Directions for this task: Please say how many lines of the entries below contain the word "agent", and leave out everything else.

(Given data begins)

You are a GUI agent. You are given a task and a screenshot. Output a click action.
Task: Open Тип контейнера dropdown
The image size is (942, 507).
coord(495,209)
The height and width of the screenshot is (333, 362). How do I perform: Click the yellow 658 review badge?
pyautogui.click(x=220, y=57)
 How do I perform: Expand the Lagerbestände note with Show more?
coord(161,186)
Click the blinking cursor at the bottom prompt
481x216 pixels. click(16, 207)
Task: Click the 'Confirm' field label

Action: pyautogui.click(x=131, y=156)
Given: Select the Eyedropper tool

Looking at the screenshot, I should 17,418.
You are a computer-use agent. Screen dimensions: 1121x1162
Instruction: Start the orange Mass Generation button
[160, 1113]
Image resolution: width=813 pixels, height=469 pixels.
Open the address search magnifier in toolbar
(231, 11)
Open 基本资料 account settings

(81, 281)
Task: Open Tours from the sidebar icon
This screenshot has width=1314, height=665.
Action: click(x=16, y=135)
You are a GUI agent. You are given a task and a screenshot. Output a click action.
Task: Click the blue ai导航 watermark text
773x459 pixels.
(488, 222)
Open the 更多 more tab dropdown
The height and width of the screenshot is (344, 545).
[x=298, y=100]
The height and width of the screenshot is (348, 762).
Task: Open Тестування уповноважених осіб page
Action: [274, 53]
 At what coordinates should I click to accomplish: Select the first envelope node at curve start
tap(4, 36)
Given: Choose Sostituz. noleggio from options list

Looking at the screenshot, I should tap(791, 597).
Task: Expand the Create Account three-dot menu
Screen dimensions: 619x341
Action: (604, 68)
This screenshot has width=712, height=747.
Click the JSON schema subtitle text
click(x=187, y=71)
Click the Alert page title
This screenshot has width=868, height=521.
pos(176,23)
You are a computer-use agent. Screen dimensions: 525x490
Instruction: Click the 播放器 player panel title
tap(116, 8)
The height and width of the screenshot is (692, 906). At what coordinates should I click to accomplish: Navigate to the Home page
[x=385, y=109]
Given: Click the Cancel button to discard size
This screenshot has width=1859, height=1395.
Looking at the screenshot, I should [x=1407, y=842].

(Given data ends)

Exercise solution: 4